Thursday, July 7, 2011
Issue 1351, Page 2
Word count: 490
Published in: Macau Daily Times

By Poyi (Natalie) Leung

The government has proposed a new calculation method of income limits for affordable housing applications under which, the ceilings will be raised by 18 percent.

According to the work report submitted by the government last week, the income ceilings for a one-person household and for a household with two persons or above will be increased to MOP 17,000 and MOP 34,018 respectively, the President of the Third Standing Committee of the Legislative Assembly, Cheang Chi Keong, told reporters after meeting with the Secretary for Transport and Public Works.

The standing committee has been deliberating the draft law for the “Construction and Sale System of Affordable Housing”, which Cheang said has now been renamed “Affordable Housing Law”.

The current income caps for the two categories are MOP 14,328 and MOP 28,700 respectively.

Cheang said the new calculation method was proposed as the government wanted to relax application requirements so that up to “80 percent of the Macau population” and people from the so-called “sandwich class” could be eligible to apply.

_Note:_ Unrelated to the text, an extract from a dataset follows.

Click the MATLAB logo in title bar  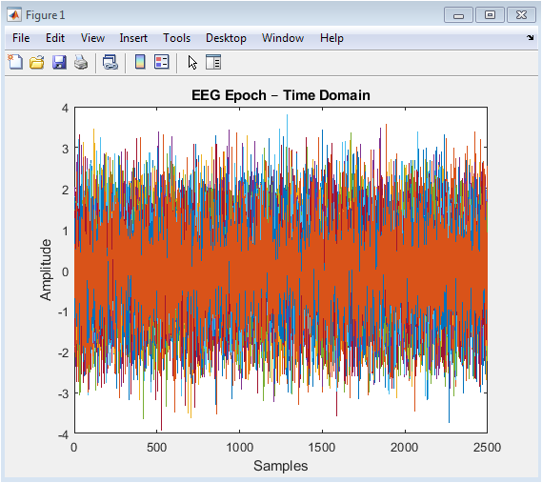click(14, 15)
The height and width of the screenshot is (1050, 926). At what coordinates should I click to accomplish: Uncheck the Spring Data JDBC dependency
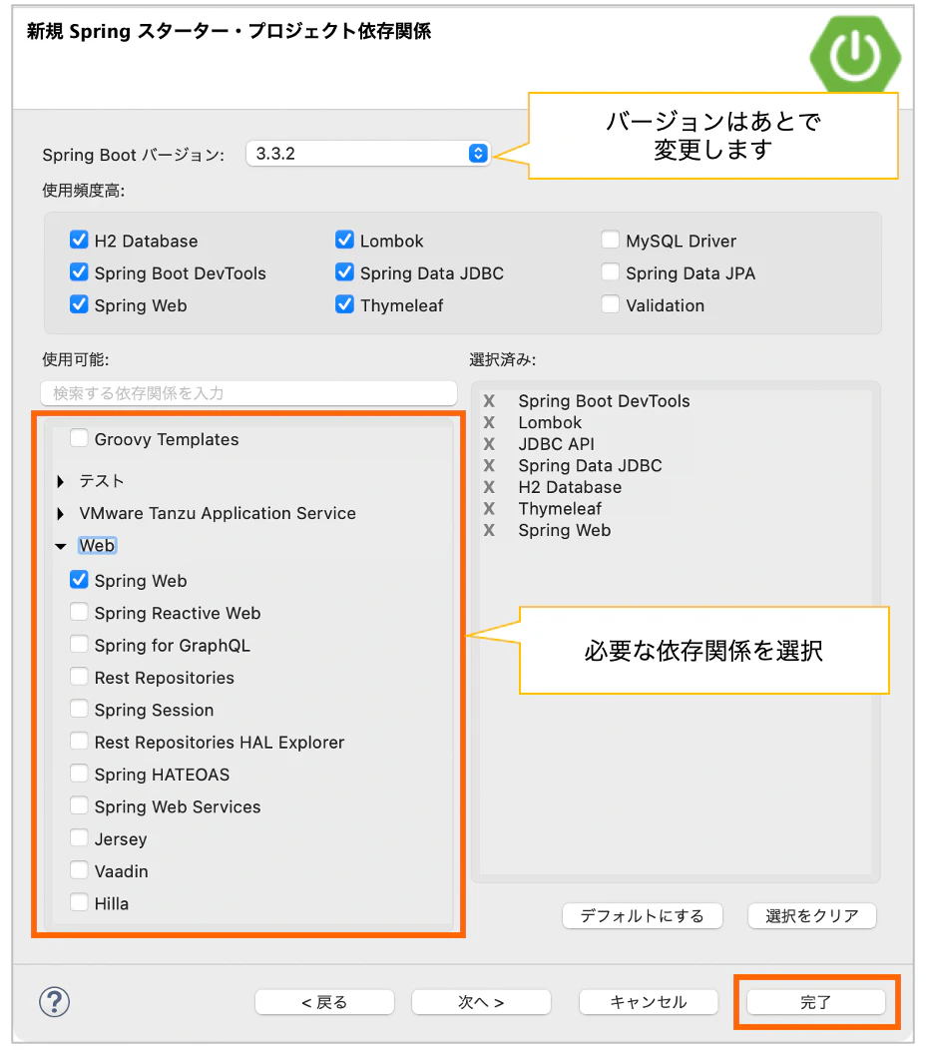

Cheang also said the committee members/lawmakers have agreed to the increase.

The government has not yet disclosed what the lower income limits for affordable housing applicants would be. Yet the committee president said it would not face “any big problems” as the draft law proposes that affordable housing’s lower income limits will be the same as social housing income ceilings.

In addition, Cheang told reporters the government decided to give priority to the disabled and people with serious illnesses in the allocation of affordable housing units, alongside the elderly who are already enjoying the privilege.

The standing committee also deemed that the change is necessary and can respond to society’s demands, Cheang said.

On the other hand, the government has decided that it should have first rights to buy the affordable housing units back from the occupants if they want to sell them after the 16-year lock up period under the new law.

According to the provision drafted by the government, the occupant will first be required to find a buyer and afterwards he/she will need to inform the authority about the agreed selling price and enquire whether it wishes to exercise its first rights to repurchase the unit.

Cheang said if the government exercises its right to repurchase, the sale price will be what was previously agreed upon by the buyer.

However, he stressed that under this arrangement the occupant will still have to reimburse the government the ‘subsidy’ he/she enjoyed at least 16 years ago.

Cheang said the work report will be revised again based on yesterday’s comments by lawmakers and that the new draft is expected to be completed before July 15.

He also said the deliberation phase is drawing to a close, adding that both the standing committee and the government have “great confidence” that the draft bill can be put up for the final reading before the legislature’s summer break scheduled to begin on August 15.